A ‘land-banking’ scheme through which members of the public were invited to invest in plots of land in the hope of profiting from their development potential was a ‘collective investment scheme’ within the meaning of section 235 the Financial Services and Markets Act 2000 and thus subject to regulation by the Financial Services Authority (FSA), the High Court has ruled.
Two companies, one of them English the other Panamanian, had, through their broking and sales staff and with the knowledge of members of their senior management, invited or induced private investors to participate in the scheme – which operated between 2007 and 2012 – without the required authority and in contravention of sections 19 and 21 of the act.
Members of the public had been persuaded to invest substantial sums in the purchase of sub-divided plots on receiving representations from sales personnel that the companies would endeavour to obtain planning consent in respect of them or otherwise seek to have them ‘re-zoned’ for residential building purposes with a view to selling them on to developers at a profit. The scheme was brought to an end when a worldwide asset freezing order was issued against the companies and members of their management in June 2012.

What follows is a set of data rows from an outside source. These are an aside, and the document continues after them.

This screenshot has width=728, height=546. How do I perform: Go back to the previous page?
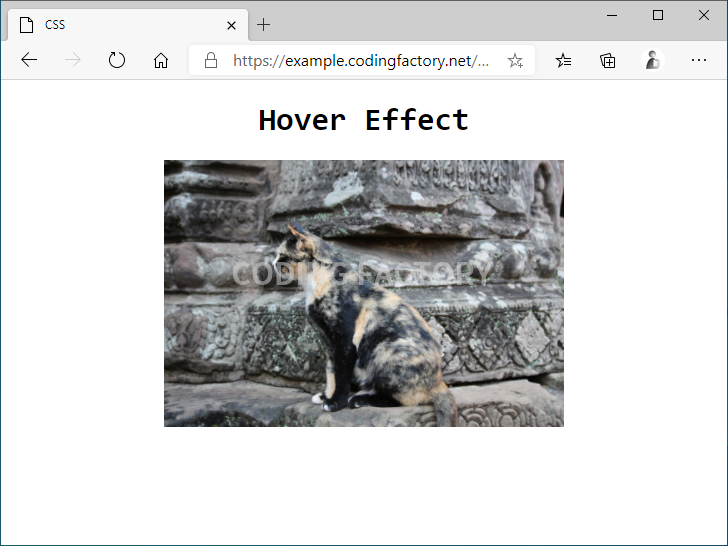pos(29,61)
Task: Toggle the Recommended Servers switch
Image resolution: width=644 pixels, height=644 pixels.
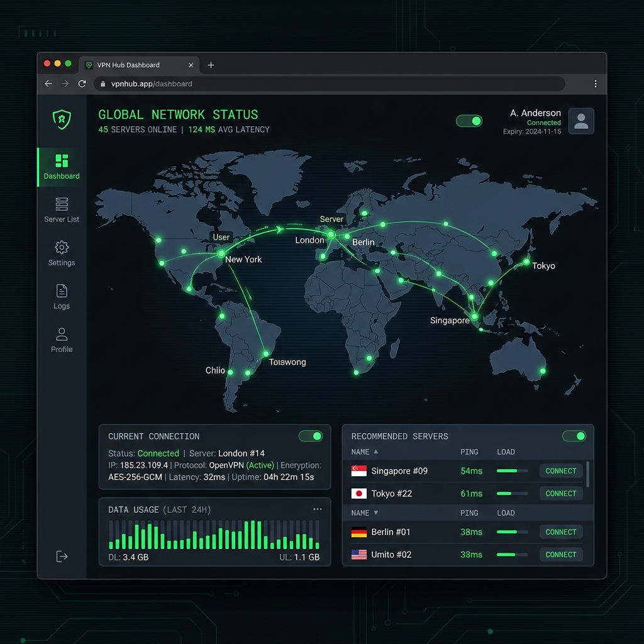Action: [x=574, y=436]
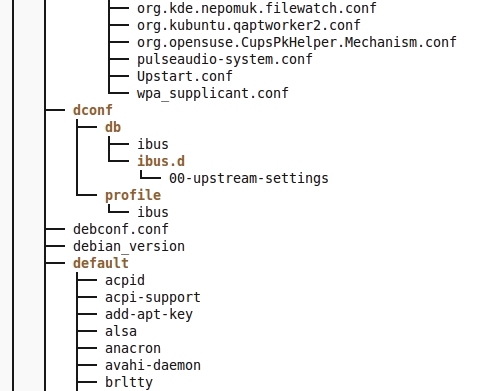The image size is (491, 391).
Task: Select the dconf directory entry
Action: [93, 110]
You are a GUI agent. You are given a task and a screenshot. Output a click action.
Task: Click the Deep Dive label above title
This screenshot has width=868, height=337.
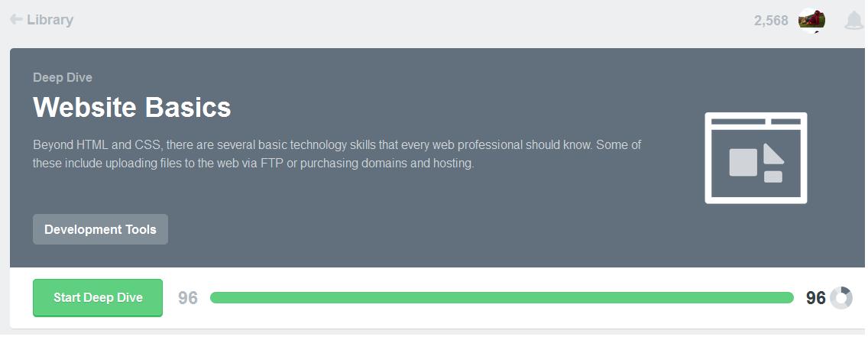[63, 77]
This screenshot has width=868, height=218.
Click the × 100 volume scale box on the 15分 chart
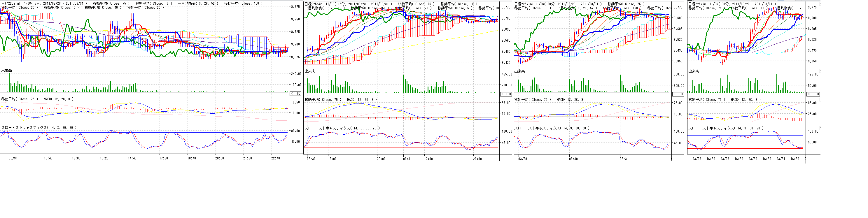pos(506,94)
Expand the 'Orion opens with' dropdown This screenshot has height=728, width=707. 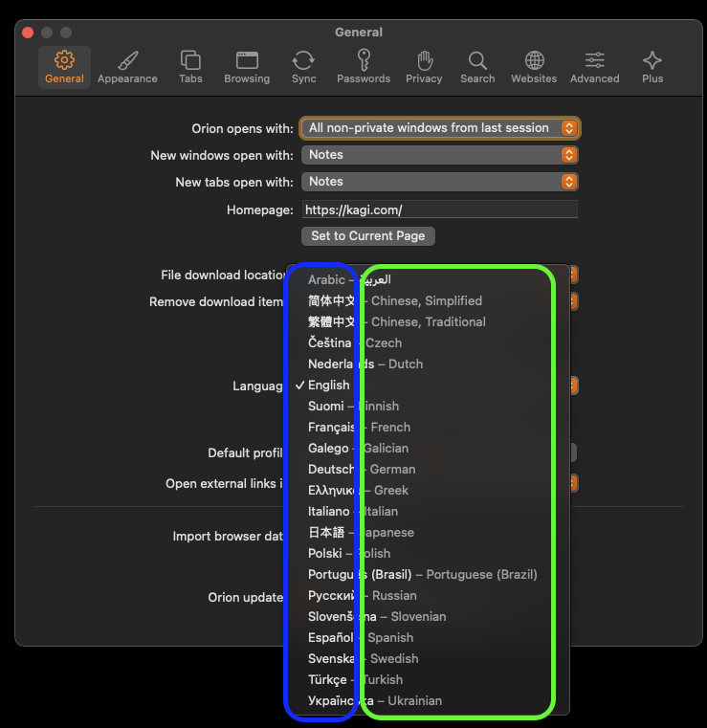coord(441,127)
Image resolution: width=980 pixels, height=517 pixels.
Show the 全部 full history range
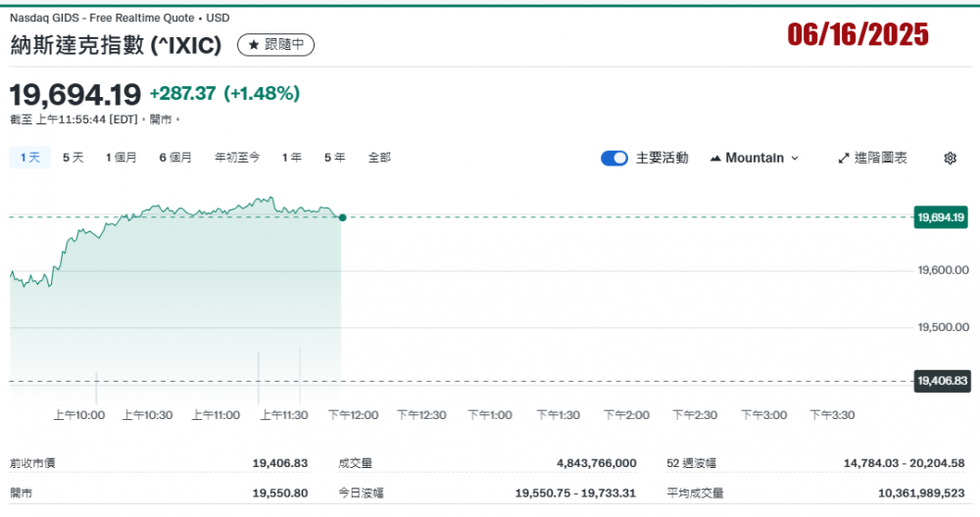pos(379,158)
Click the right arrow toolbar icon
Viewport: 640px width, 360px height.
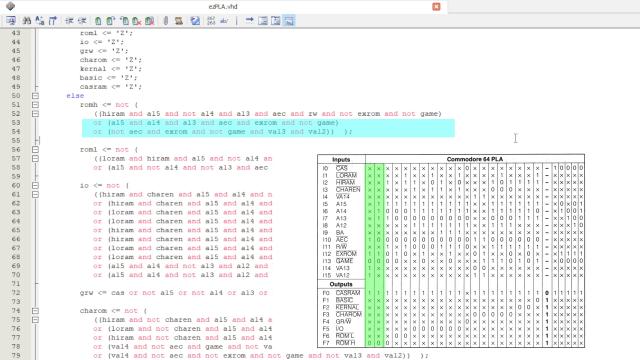(x=249, y=20)
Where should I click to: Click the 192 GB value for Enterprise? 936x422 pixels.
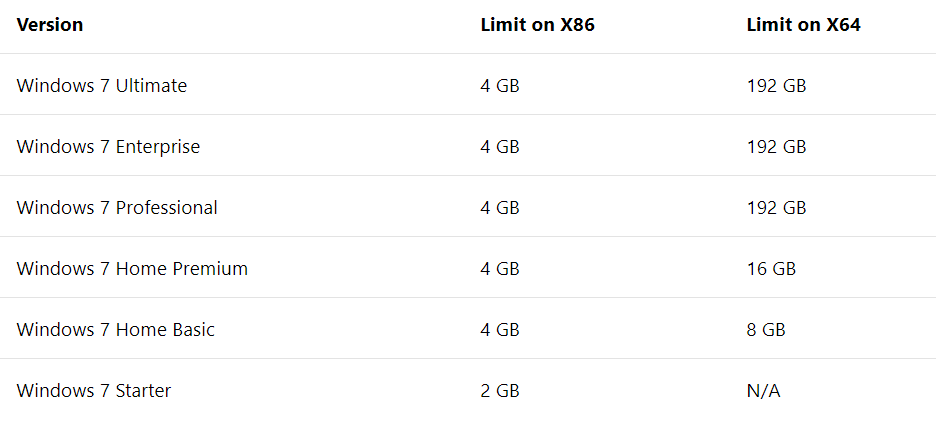point(777,146)
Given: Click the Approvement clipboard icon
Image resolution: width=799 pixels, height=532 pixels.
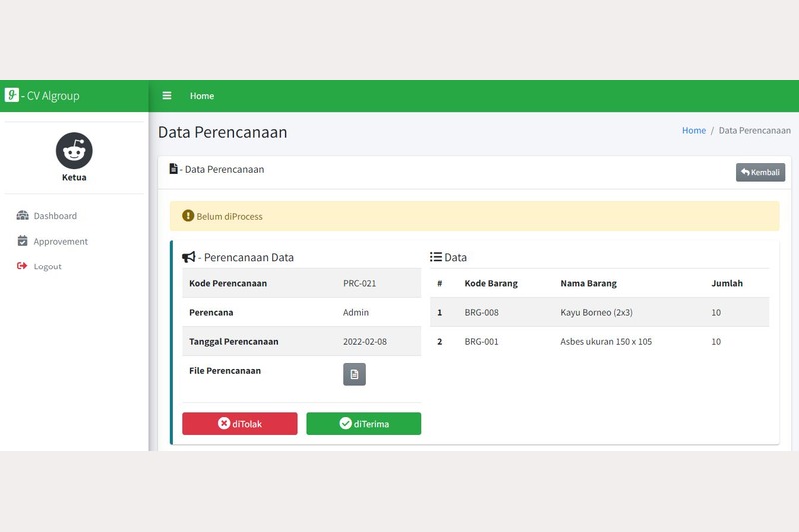Looking at the screenshot, I should coord(23,241).
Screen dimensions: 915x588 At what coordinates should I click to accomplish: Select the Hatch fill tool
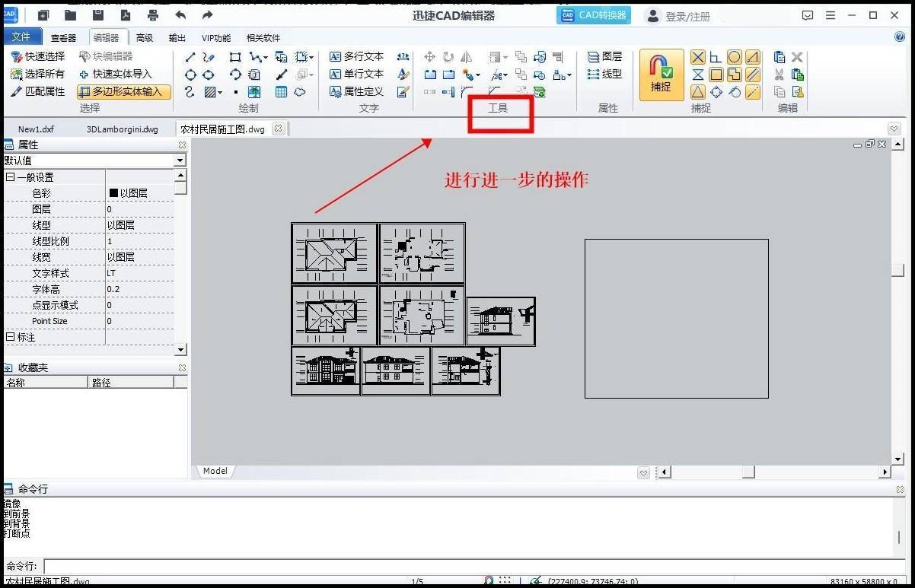click(209, 91)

After hearing evidence from several private investors who lost money through their involvement in the scheme, the court granted to the FSA declarations that both companies had contravened the ban on unauthorised persons operating collective investment schemes and that two members of their senior management had been knowingly concerned in such contraventions. The court granted appropriate injunctive relief and ordered inquiries to be made and accounts to be takn of profits generated by the scheme.